The Young Justice team, dubbed Gamma Squad, welcomes four new members. Beast Boy also returns to the team, trying to balance his acting career (controlled by Granny Goode’s iron-fisted contract) and his heroic life. The first episode sets up the new team — which at full size also includes Girl Thirteen, Blue Beetle, and Kid Flash (Bart Allen) — and the next one tosses them right into action.
In the second episode, “Leverage”, the Gamma Squad goes to Russia to investigate reports of a meta-program. At the same time Amanda Waller’s Task Force X (aka Suicide Squad), currently made up of Black Manta, Captain Boomerang, and Monsieur Mallah, crash the facility. The Russian base ends up being the site of the Rocket Red Brigade, Russia’s team of heroes hoping to out-Justice League the Justice League. Gamma Squad, the Rocket Red Brigade, and the Suicide Squad battle in a three-way face off, eventually coming to a stalemate and retreating. Waller agrees to keep quiet about the Justice League’s covert-ops team if Kaldur keeps quiet about her Task Force X. No one is happy, but hey, that’s hero work.
Back home, we see one of the centers dedicated to rehabilitating meta-teens who were either kidnapped for human trafficking purposes or working with the bad guys.

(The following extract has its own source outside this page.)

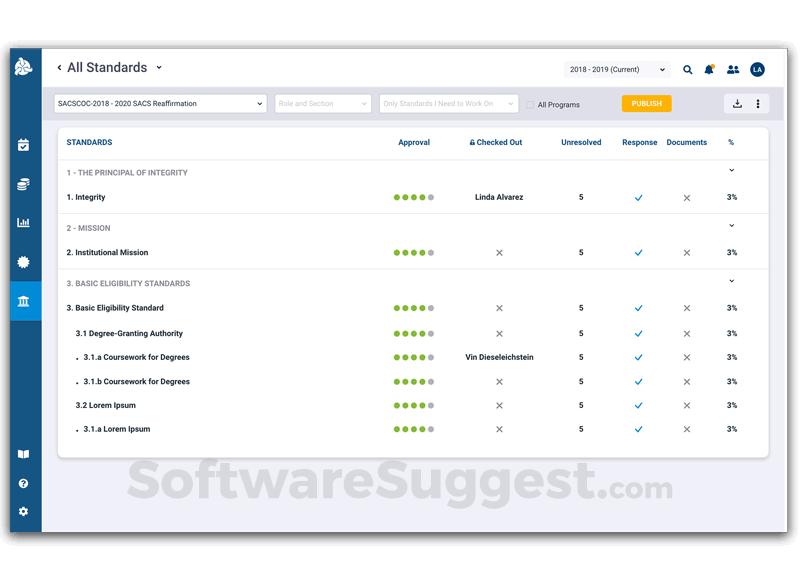800x578 pixels.
Task: Enable the All Programs checkbox
Action: coord(530,104)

Miss Martian and Black Canary work as counselors; Eduardo Dorado Jr. leads therapy groups for other teens. Some of the teens at the center include Livewire and Myst, who were apprehended in the first half of season three, and newcomer Wendy who boasts wind powers.
At the end of “Leverage,” we also learn that Halo was bribed to help the assassins who killed the king and queen of Markovia. Well, technically not Halo, but Gabrielle, the girl who Halo was before the Mother Box revived her. Halo wrestles with this guilt and doesn’t know if she should tell anyone at all.
The last episode, “Illusion of Control,” has all the heroes celebrate Thanksgiving — but the older members of the Young Justice team — Girl Thirteen, Blue Beetle, Kid Flash, Beast Boy, Eduardo, and Static Shock — chase down Count Vertigo. The count crash-landed the rehabilitation center’s harvest festival and kidnapped Princess Perdita. The teens are confused as to why Count Vertigo’s made an appearance now, but it turns out that it’s actually Psimon in disguise, working for Queen Bee kidnap the meta-teens at the center (who were rescued from one of the Bialyan operations). At the end, prompted by Beast Boy’s fame, they reveal to the press that they’re working to make the world a safer place.
The other characters, meanwhile, have more subdued Thanksgiving. Tigress’ mom isn’t so keen that she’s taken up the hero life again. Victor Stone struggles about what he wants. Everyone’s tossing each other longing glances.
At the end of the episode, Halo confides in Helga Jace about being the one who let the assassins in. Dr. Jace comforts her and swears she won’t tell anyone — but then immediately calls an unknown number asking for help. Could it be the current king of Markovia, Brion’s brother Gregor? Or maybe Baron Bedlam, the traitorous official she previously worked for? Is she contacting the authorities to bring Halo to justice or is there something else at play here?
Young Justice: Outsiders returns with a new episode next Tuesday on DC Universe.